Where is the growth for post-Humira Abbvie?
For Abbvie, 2023 is Year Zero, the date fixed for the entry of Amgen’s biosimilar version of Humira. This sets Abbvie's agenda for the next five years, as well as tying it to an ambitious long-term forecast of the type that derailed Celgene just last week.
Simply to keep from going backwards, the strategy will require Abbvie’s oncology projects to more than triple in sales, while at least one replacement autoimmune R&D project will need to hit blockbuster numbers and a second crack the half-billion mark. Chief executive Rick Gonzalez says he is confident that the group can “grow through” the Humira expiry; the sellside and investors are not quite so sure.
Two more years
As it stands, Humira's ability to drive growth could face some constraints. European sales will top out this year as the EU patent falls in a little less than a year, allowing Amgen and others to market a biosimilar there.
Humira sales in major markets ($bn) | |||||
2016 | 2017e | 2018e | 2019e | 2020e | |
US | 10.4 | 12.4 | 13.7 | 14.6 | 15.1 |
Europe | 3.5 | 3.8 | 3.7 | 3.2 | 2.6 |
Source: EvaluatePharma. |
In the US, it is true that Humira will not suffer from direct biosimilar competition until 2023 thanks to the agreement reached with Amgen (Abbvie sets the date for cash cow slaughter, September 28, 2017). But new competitors are entering in autoimmune disease, most significantly in psoriasis, where four new agents have been launched in the past three years.
Thus, Abbvie will need its new oncology agents Imbruvica and Venclexta to pick up the slack, and they might well do that – the two together add more than $2.9bn in revenue between 2016 and 2020, according to EvaluatePharma’s consensus of sellside analysts. In total, the revenue contribution from non-Humira assets grows from $8.6bn to $13.5bn, edging up only marginally as a proportion of the total.
But the outlook contains some rather big ifs – namely, three products due to be launched in the 2018-19 window that Abbvie expects to become big contributors. Rova-T, the cancer agent bought with the $5.8bn acquisition of Stemcentrx, adds $1.5bn by 2022 in the consensus, and not only has it had a major clinical stumble readout of a key trial has been pushed back six months (Why the Rova-T delay is anything but irrelevant, October 30, 2017).
In the autoimmune space, risankizumab will be the third IL-23 in psoriasis and will need to work hard to meet its $623m forecast in 2022 (Psoriasis gets more crowded as risankizumab scores, October 27, 2017). Upadacitinib will need to hope that the safety worries overshadowing the Jak inhibitors do not lead to significant delays or outright discontinuation of work in rheumatoid arthritis – that project adds $1.2bn in 2022 (Abbvie’s Jak flashes a warning for the whole class, October 25, 2017).

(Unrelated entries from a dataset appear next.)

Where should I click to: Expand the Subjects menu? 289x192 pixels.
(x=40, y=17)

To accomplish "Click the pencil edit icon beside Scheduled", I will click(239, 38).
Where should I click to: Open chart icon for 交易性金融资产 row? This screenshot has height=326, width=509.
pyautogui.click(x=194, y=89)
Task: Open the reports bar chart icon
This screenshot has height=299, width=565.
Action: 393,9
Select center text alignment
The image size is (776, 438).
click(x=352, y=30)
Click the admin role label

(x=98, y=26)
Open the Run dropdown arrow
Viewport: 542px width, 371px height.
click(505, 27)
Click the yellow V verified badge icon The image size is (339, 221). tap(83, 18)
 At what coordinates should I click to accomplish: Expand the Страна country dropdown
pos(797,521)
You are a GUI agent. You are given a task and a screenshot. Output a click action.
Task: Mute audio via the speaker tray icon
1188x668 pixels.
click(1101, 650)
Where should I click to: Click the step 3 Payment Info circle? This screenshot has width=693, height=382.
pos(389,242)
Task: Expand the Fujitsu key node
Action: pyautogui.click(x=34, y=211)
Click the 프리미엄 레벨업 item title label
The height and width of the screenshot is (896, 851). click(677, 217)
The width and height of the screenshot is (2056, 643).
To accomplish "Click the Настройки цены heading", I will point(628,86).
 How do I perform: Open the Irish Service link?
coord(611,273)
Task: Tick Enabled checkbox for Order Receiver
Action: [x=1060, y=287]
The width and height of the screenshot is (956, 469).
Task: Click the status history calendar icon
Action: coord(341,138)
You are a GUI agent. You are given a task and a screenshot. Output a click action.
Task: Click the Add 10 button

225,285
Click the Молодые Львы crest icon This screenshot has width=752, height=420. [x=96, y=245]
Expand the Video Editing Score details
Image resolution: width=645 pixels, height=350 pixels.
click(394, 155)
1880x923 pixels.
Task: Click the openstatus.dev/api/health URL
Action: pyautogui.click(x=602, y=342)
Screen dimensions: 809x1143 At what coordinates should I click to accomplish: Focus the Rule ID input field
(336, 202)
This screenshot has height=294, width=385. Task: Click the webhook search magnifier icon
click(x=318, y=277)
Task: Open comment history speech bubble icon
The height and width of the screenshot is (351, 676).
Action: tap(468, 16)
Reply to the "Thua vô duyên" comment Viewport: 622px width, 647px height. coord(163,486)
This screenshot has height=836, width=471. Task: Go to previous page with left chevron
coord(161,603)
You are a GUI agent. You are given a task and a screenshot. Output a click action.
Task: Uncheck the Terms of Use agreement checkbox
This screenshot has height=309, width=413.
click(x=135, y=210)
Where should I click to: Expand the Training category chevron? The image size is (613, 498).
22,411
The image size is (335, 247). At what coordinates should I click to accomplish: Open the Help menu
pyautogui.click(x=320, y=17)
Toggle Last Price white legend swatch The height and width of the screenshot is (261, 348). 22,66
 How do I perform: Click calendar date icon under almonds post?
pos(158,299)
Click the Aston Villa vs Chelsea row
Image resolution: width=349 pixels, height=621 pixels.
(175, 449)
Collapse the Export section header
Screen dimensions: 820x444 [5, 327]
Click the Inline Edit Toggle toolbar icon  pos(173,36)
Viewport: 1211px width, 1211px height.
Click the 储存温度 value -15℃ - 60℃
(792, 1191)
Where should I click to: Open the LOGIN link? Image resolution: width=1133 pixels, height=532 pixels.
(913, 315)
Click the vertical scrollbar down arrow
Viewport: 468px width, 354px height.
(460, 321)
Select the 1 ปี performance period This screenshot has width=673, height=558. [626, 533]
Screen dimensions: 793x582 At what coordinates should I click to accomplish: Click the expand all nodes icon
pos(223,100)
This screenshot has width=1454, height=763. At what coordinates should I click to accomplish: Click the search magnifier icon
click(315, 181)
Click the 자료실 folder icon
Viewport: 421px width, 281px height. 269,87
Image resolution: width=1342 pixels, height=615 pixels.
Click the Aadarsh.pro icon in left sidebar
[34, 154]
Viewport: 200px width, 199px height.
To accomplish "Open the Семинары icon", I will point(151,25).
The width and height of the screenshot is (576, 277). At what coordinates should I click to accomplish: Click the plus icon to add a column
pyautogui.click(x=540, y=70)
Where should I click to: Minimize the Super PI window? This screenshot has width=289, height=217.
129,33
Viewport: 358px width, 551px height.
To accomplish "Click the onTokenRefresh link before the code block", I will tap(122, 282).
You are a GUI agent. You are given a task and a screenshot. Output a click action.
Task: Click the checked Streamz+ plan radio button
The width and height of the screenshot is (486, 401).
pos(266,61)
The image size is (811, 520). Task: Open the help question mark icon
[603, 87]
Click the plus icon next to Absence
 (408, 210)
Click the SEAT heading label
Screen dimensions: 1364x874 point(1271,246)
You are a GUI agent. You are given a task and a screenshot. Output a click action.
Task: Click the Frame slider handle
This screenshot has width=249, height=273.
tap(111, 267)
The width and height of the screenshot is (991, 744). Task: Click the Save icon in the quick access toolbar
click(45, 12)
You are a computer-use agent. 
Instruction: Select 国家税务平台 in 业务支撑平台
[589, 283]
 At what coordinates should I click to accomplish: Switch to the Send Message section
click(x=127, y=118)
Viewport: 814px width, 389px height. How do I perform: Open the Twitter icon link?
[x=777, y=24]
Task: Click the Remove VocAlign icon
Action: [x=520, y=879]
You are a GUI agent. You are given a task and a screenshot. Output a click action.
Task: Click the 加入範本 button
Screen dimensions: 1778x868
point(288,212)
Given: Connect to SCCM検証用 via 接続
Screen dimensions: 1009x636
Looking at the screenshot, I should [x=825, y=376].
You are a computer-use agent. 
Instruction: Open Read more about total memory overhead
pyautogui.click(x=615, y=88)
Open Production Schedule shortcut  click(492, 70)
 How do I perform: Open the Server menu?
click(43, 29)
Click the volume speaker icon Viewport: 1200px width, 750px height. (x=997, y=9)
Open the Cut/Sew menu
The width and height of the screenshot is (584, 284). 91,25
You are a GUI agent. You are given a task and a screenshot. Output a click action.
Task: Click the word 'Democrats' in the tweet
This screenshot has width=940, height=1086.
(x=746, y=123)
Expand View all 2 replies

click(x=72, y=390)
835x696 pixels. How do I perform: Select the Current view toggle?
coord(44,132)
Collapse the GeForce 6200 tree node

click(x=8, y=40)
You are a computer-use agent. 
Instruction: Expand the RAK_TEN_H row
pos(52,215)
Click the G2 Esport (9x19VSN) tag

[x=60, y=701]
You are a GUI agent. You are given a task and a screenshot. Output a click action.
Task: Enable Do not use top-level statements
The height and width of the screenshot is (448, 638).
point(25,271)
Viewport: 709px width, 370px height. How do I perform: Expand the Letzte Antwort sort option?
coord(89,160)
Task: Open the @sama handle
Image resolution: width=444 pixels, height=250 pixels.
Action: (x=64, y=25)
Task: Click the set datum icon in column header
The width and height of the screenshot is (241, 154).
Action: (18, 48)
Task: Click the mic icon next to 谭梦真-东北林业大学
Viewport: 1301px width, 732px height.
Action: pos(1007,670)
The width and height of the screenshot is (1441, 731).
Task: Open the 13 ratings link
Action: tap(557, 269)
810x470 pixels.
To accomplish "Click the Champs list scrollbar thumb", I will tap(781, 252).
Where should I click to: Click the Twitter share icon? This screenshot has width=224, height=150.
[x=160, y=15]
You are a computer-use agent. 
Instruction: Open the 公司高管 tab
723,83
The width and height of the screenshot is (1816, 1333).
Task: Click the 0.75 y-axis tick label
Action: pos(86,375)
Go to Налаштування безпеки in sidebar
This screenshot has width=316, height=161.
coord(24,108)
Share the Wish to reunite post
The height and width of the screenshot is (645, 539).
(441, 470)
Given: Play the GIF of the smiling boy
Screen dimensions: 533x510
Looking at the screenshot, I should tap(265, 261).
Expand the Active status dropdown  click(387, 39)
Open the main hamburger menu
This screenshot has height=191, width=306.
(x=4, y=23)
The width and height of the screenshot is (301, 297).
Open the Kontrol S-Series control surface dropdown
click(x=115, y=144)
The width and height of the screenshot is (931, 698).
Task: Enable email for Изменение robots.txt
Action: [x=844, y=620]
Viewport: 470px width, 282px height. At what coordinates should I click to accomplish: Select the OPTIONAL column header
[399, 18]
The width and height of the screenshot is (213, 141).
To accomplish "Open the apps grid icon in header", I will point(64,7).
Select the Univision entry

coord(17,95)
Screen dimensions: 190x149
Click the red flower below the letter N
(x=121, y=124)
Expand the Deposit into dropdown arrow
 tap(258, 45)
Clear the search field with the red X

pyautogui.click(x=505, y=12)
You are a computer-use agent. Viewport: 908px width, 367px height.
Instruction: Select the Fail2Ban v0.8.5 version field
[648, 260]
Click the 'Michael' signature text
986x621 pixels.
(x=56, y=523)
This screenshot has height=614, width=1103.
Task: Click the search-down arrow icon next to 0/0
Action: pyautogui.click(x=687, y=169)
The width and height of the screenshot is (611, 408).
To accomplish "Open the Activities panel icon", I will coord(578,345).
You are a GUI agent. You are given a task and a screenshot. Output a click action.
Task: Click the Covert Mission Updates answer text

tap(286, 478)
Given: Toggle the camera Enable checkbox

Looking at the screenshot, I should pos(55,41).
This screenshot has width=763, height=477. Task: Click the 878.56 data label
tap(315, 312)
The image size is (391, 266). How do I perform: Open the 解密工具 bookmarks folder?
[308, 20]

Abbvie optimistically claims that Rova-T and risankizumab will achieve $5bn in sales by 2025 and upadacitinib $6.5bn, well above where the sellside stands.
Growing through or going backwards?
From a wider perspective, the bullish view of these pipeline assets is necessary to justify Mr Gonzalez's contention that Abbvie will be "growing through" the Humira patent cliff. A strategy update released last week alongside the company's third-quarter earnings report suggested $35bn of risk-adjusted non-Humira sales by 2025.
This would be some achievement, especially when added to the company's hope of managing post-exclusivity Humira erosion. And how those sales will evolve after the entry of Amgen’s Amjevita is very difficult to say.
European entry next year could provide some clues, but so far EU biosimilars have had stronger uptake than those in the US – Remicade has held on to significant market share thanks to aggressive pricing and long-term contracting, and perhaps Mr Gonzalez believes that Abbvie can repeat Johnson & Johnson’s feat.
Five years will allow biosimilar makers time to refine their launch strategies and be prepared to counter innovators – and of course it goes without saying that as an intravenous agent Remicade has points of leverage that a self-administered drug like Humira does not (Samsung leaps into its first US biosimilars battle, July 25, 2017).
Mr Gonzalez, speaking in his first earnings call after the Humira-Amjevita settlement was reached, stated last week: “Humira will maintain a strong market position with a manageable erosion curve” beyond the 2023 drop-dead date. Abbvie will need that and some other things to go right with its pipeline to meet some ambitious goals.